Saurabh Mukherjea: If the hottest business is not generating cash flow, avoid it: Saurabh Mukherjea

The Indian economy is at an inflection point and analysts say the texture of the stock market is likely to change over the next 10 years with new compounders driving the engines of profit growth.

So, how does one identify the potential new compounders to reap the benefits in the future?

The primary market is hot and many unicorns are headed for Dalal Street. Will some of these become new compounders?

“Yes, many of these are consolidating and are on their way to become master franchises. But no matter how good a business is, if it is not making money, stay away,” says Saurabh Mukherjea, seasoned fund manager and founder of Marcellus PMS.

Typically in a 10-year period, Nifty churns by around 50 per cent — half the names on the index are broadly gone in a decade.

“As we have seen in the last 10 years, old style conglomerates, old style setups will gradually get relegated to the sidelines of the market,” Mukherjea said. He said the core competitive advantage of the old style conglomerates was their ability to have a good connectivity with the political ecosystem.

“But their ability to keep up with the master franchises is gradually decreasing. A new generation of companies with superior technology, superior governance, superior ability to drive growth at 20-25 per cent are emerging and that’s what we are seeing now,” he said.

Mukherjea says the top 10 master franchises today account for 90-95 per cent of profits In India. “The stock market has 6,000 stocks, but just 15-20 companies make all the money in the market. Around one-third of those 15-20 names will have a rough decade between 2020 and 2030 and four-five new names will emerge,” he said.

As the unicorns start on their path to becoming master franchises, many are consolidating and formalising various sectors of the economy, which were hitherto fragmented. “So whether it is home deliveries or grocery shopping, buying cosmetics or education or poultry, the defining signature of many of the unicorns is consolidation and formalisation. But that does not mean all will make money,” Mukherjea said. “We will see a few more InfoEdges coming through over the next decade or so, and in a way they will slot in as the old style conglomerates gradually get pushed out of the index,” he said.

So should one get excited about the Zomatos and the Policybazaars of the world or should one stick to buying Mukherjea’s favourites like Pidilite, Asian Paints or Dr Path Lab?

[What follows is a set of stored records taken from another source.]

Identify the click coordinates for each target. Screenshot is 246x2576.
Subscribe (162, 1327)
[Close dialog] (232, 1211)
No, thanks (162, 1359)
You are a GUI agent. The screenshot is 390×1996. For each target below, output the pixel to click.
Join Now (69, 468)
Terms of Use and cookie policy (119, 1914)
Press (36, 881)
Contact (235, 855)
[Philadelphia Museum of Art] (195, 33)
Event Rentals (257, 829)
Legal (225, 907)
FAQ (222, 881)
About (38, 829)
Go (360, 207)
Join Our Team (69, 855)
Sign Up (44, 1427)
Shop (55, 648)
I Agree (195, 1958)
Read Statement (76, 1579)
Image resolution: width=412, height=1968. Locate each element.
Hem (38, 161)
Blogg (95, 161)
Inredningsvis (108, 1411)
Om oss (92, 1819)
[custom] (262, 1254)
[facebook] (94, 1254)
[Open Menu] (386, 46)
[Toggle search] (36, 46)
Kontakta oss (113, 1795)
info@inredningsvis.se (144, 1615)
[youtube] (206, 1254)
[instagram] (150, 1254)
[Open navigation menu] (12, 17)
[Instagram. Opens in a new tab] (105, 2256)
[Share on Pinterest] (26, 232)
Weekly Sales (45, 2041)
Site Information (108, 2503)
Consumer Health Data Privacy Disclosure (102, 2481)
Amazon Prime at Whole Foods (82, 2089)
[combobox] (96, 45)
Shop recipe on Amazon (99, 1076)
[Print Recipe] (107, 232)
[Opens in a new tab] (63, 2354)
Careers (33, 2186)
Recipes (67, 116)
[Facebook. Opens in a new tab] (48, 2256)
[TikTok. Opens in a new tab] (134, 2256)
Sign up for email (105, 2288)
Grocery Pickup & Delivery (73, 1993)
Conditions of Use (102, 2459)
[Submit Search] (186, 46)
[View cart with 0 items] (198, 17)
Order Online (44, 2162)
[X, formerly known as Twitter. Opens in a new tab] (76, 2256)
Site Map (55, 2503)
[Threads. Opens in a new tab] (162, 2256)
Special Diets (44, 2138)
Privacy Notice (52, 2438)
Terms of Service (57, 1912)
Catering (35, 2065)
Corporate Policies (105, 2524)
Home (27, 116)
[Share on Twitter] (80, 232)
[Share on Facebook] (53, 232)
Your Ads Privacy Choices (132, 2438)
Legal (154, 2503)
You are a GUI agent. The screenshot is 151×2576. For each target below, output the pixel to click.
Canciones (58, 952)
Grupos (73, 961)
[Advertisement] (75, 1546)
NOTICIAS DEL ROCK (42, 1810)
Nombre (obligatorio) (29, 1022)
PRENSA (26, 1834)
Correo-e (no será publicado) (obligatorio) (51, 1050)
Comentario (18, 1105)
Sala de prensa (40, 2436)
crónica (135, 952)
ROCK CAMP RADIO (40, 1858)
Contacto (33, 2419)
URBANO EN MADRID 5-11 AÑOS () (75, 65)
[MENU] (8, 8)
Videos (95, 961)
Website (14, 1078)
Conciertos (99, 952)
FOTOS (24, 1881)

The Marcellus chief investment officer said he is an absolute believer in India’s economic recovery. “We are in the early stages of a potential four-year economic takeoff driven by China plus one, the lowest cost of money ever seen in our country and constructive policies,” he said.

Among the new generation franchises, some are already generating free cash flow, some are not. And Mukherjea says he does not believe in franchises that do not generate free cash flow.

“We need to look for companies that can put on the table cash generated from a business. However good a business is, if it is not making money, stay away. Some of the consumer tech franchises are generating lots of cash flow,” he pointed out.

“Those IPOs will come. Be patient and wait for them. Do not get excited about getting pulled into the hottest tech IPO, just because the marketing around it is very sexy,” he warned.